No question arises here as to any claim in respect of other day and the grievor would be entitled not to have his pay reduced in respect of the day in question, provided, as Article 18 sets out, "that the Company is not put to additional expense on account thereof".

Article 18 was incorporated in the collective agreement in 1972; a somewhat similar benefit had been provided for employees under the terms of a letter issued by the Company and which had been followed for several years. The operative terms of the letter were not identical to those of Article 18, but its general purpose was the same. Reference is made in the Company’s submission in this case to certain Union proposals which would have the effect of altering the collective agreement to provide expressly for payment in cases similar to the instant case. In my view, this proposal should not be taken as an admission that the collective agreement does not now support the claims made in this case. There is no reason why a party should not seek to alter or clarify collective agreement language at the same time as it asserts a particular interpretation thereof. In any event, the matter is to be determined on the basis of the language of the agreement in effect at the material times.

The grievor as I have said, would be entitled to his regular pay in respect of October 6, provided that the Company was not put to additional expense on account of his absence. In fact, in order to have certain work performed which the grievor would have performed had he been at work, a lower-rated employee was temporarily assigned to the grievor’s position, and was paid at the higher rate while occupying it. This difference between the lower rate employee’s regular rate and the rate he received while doing the grievor’s job constituted, it is said, an additional expense to the Company on account of the grievor’s absence.

Recognizing that if the grievor were to receive his regular day’s pay in respect of October 6, and if the other employee were to receive a higher rate for the time spent on the grievor’s job there would indeed be an extra expense to the Company, the Union claims for the grievor, not his full regular pay for the day, but rather his regular pay reduced by the amount of the extra pay paid the other employee while on the grievor’s job. In that way there would be no extra expense to the Company.
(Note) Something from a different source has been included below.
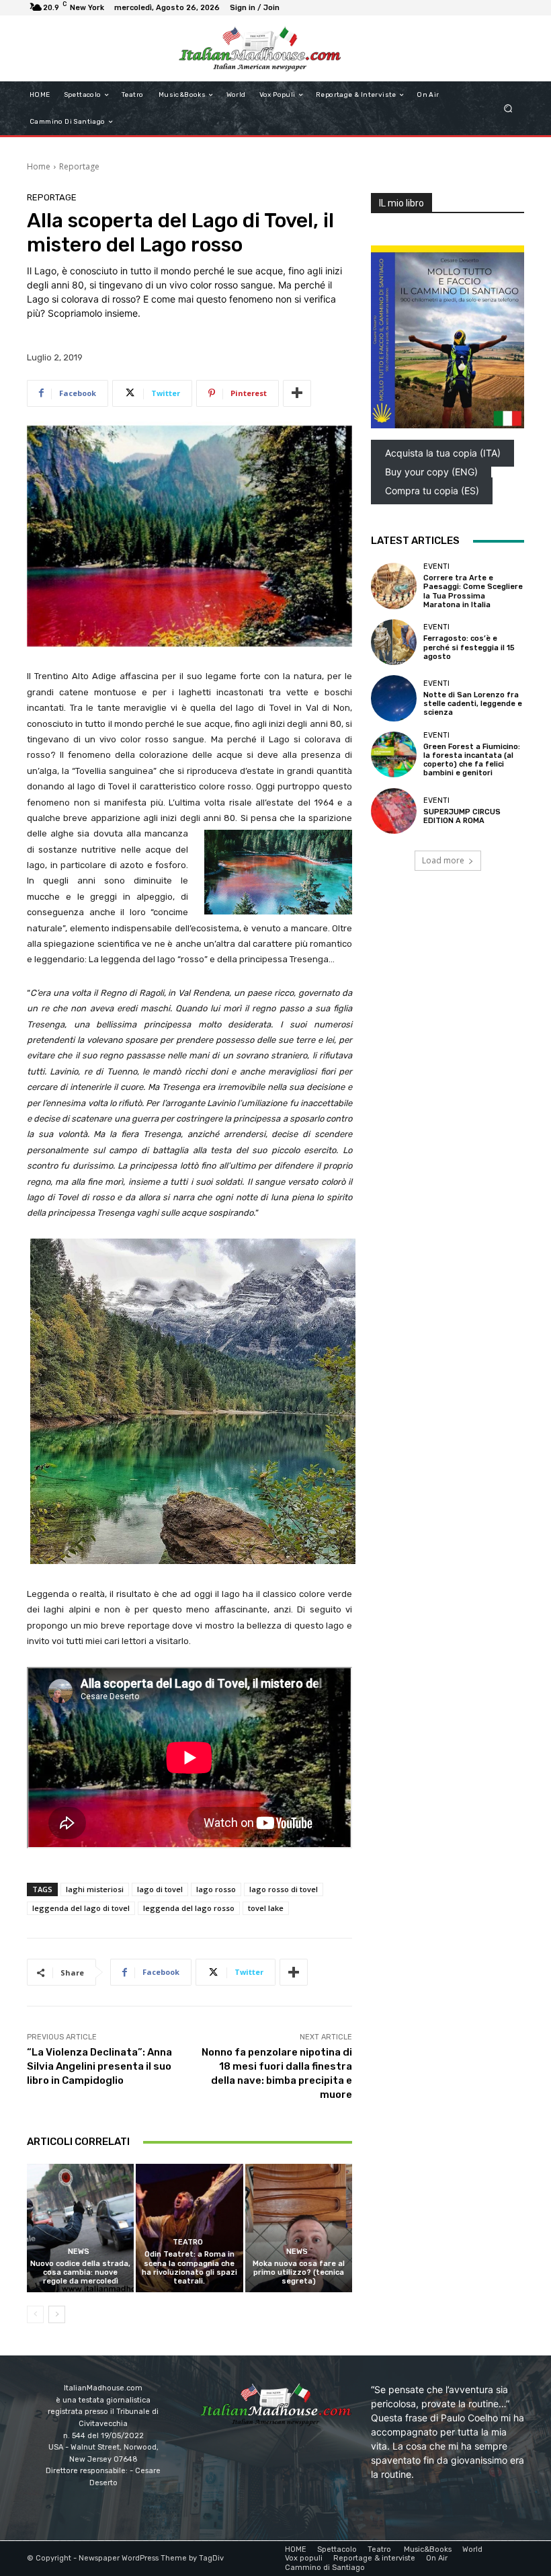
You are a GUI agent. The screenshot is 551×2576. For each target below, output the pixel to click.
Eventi (436, 566)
The Company argues that such a payment would not be in conformity with Article 18, which provides that employees "will not have their pay reduced" in the circumstances to which it applies. The payment claimed by the Union is in fact a somewhat lower payment than that the grievor would have received had he been at work: it would be a reduction in his pay, and accordingly, it is argued, could not be made pursuant to Article 18. The effect, of course, is that the grievor’s pay, instead of being reduced slightly, is reduced by one hundred per cent, while the Company effects a saving. The purpose of Article 18, which is the maintenance of employees’ pay in cases of illness, where no sickness benefit is available, where this can be done without increasing the Company’s payroll cost, would be substantially achieved on the Union’s argument. It is not achieved at all on the Company’s, since the employee’s pay is not maintained in any degree whereas the Company’s payroll cost is reduced.

In my view Article 18 should be read as a whole and in the light of its apparent purpose. The general provision that pay not be reduced is subject to the overriding proviso that the Company not be put to additional expense. In order to give effect to the purpose of the provision and to avoid the anomalous results which would otherwise follow, the article should be read as providing for the maintenance of an employee’s pay to the extent possible without additional expense to the Company. The article is absolute with respect to the limitation on the Company’s costs, but there is no reason why the provision should not act as a limitation on an employee’s claim for his regular pay. In the result, he is entitled to his regular pay up to the amount at which payment would represent an additional expense to the Company. Such, in my view, is the proper effect of the provisions of Article 18.

For the foregoing reasons, the grievance is allowed.